On a positive note, average stress levels among Americans have decreased since 2007. On a 10-point scale, respondents rated their stress levels as 4.9, compared with 6.2 in 2007. However, the APA say such levels remain significantly higher than the 3.7 stress rating we consider to be healthy.
"[Last] year's survey continues to reinforce the idea that we are living with a level of stress that we consider too high," says Norman B. Anderson, CEO and executive vice president of the APA, adding:
"All Americans, and particularly those groups that are most affected by stress - which include women, younger adults and those with lower incomes - need to address this issue sooner than later in order to better their health and well-being."
The surprising health implications of stress
"Stress is significantly associated with virtually all the major areas of disease," Prof. Hobfoll told MNT. "Stress is seldom the root cause of disease, but rather interacts with our genetics and our state of our bodies in ways that accelerate disease."
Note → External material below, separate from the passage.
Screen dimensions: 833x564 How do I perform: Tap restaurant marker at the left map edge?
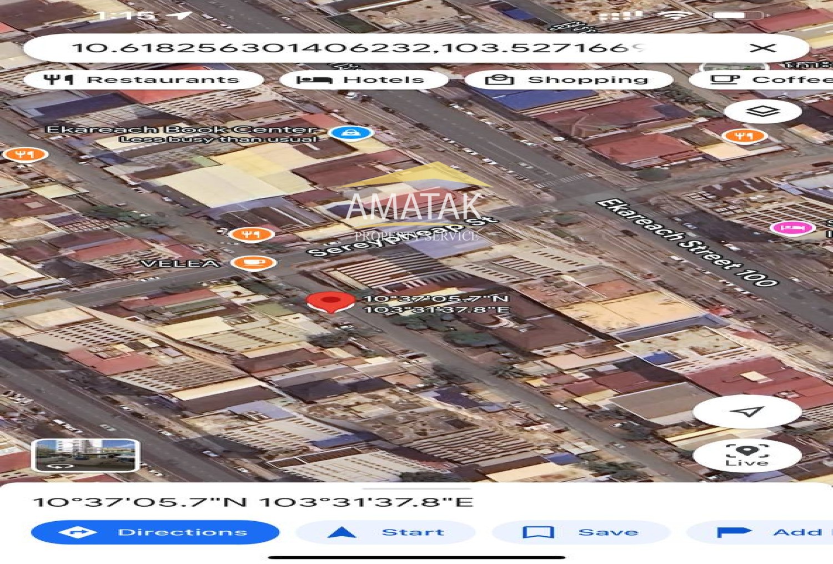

Some of the more well-known implications of stress that many of you may have experienced include sleep deprivation, headache, anxiety and depression. But increasingly, researchers are uncovering more and more ways in which stress can harm our health.
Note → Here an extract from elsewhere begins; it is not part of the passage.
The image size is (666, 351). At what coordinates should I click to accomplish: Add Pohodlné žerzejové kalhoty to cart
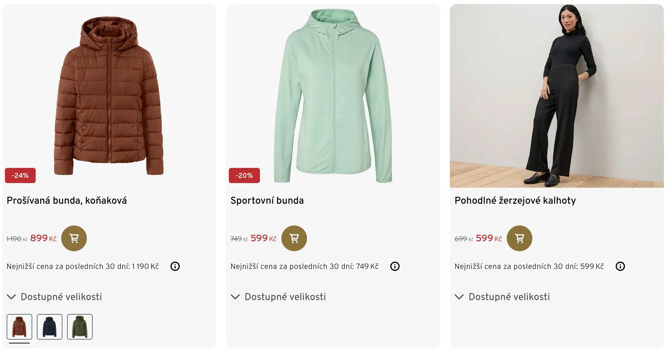pos(519,238)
According to the American Heart Association (AHA), stress can influence behaviors that have negative implications for heart health.
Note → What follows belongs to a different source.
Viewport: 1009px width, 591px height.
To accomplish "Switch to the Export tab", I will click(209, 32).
One study found stress could increase heart attack risk by 23%.
Have you ever arrived home after a stressful day at work and reached for that bottle of wine? Many of us have.
In January 2015, MNT reported on a study that found working long hours was associated with risky alcohol use, which the study researchers say is partly down to the belief that "alcohol use alleviates stress that is caused by work pressure and working conditions."
Some of us may smoke in response to stress, while others may "comfort eat," which can lead to obesity. All of these are factors that can contribute to poor heart health by raising blood pressure and causing damage to the walls of the arteries.
According to a study reported by MNT in November 2014, stress may also reduce blood flow to the heart - particularly for women. The study researchers found that in patients with coronary heart disease, stressed women had a three times greater reduction in blood flow than stressed men.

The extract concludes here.